What the exercise asks: Look in the material below for the line with "Navigate back using the back arrow icon" and the line with "You are a computer-use", then set down exactly those two lines and all lines between, nothing more.

Available data:

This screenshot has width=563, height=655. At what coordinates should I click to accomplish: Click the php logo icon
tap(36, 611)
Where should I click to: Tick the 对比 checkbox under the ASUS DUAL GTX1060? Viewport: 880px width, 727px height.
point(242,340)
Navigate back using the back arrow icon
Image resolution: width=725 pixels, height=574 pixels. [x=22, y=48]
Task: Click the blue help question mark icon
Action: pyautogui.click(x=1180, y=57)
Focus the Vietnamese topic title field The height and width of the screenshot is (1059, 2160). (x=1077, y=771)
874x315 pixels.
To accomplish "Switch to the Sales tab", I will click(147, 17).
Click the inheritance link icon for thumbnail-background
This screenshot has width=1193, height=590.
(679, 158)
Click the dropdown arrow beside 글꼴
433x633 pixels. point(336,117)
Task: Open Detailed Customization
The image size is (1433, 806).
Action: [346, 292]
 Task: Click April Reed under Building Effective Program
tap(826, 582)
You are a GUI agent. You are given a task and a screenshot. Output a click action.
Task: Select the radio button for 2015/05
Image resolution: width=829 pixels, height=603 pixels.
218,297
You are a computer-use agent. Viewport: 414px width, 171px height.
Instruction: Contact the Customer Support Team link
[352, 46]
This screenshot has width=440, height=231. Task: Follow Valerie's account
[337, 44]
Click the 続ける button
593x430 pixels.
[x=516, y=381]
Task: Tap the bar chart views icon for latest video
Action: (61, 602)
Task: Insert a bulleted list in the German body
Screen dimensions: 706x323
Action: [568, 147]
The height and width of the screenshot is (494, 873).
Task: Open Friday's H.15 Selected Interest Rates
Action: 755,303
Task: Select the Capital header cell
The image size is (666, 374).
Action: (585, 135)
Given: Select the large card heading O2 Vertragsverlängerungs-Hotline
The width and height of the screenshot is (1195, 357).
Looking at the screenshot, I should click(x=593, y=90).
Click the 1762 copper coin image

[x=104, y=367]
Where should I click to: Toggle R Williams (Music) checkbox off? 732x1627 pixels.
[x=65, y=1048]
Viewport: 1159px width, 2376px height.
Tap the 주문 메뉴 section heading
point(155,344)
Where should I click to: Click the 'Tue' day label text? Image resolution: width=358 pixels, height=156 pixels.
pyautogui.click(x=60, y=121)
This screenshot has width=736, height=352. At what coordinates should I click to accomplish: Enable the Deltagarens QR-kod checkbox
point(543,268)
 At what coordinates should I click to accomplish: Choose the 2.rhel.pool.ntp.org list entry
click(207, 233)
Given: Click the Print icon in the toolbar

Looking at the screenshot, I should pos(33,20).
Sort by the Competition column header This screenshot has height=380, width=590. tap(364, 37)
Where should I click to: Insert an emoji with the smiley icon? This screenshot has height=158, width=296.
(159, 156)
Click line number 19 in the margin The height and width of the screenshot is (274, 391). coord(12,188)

Solution to this task:
Navigate back using the back arrow icon
Image resolution: width=725 pixels, height=574 pixels. [x=22, y=48]
Task: Click the blue help question mark icon
Action: pyautogui.click(x=1180, y=57)
Focus the Vietnamese topic title field The height and width of the screenshot is (1059, 2160). (x=1077, y=771)
874x315 pixels.
To accomplish "Switch to the Sales tab", I will click(147, 17).
Click the inheritance link icon for thumbnail-background
This screenshot has width=1193, height=590.
(679, 158)
Click the dropdown arrow beside 글꼴
433x633 pixels. point(336,117)
Task: Open Detailed Customization
The image size is (1433, 806).
Action: [346, 292]
 Task: Click April Reed under Building Effective Program
tap(826, 582)
You are a GUI agent. You are given a task and a screenshot. Output a click action.
Task: Select the radio button for 2015/05
Image resolution: width=829 pixels, height=603 pixels.
218,297
You are a computer-use agent. Viewport: 414px width, 171px height.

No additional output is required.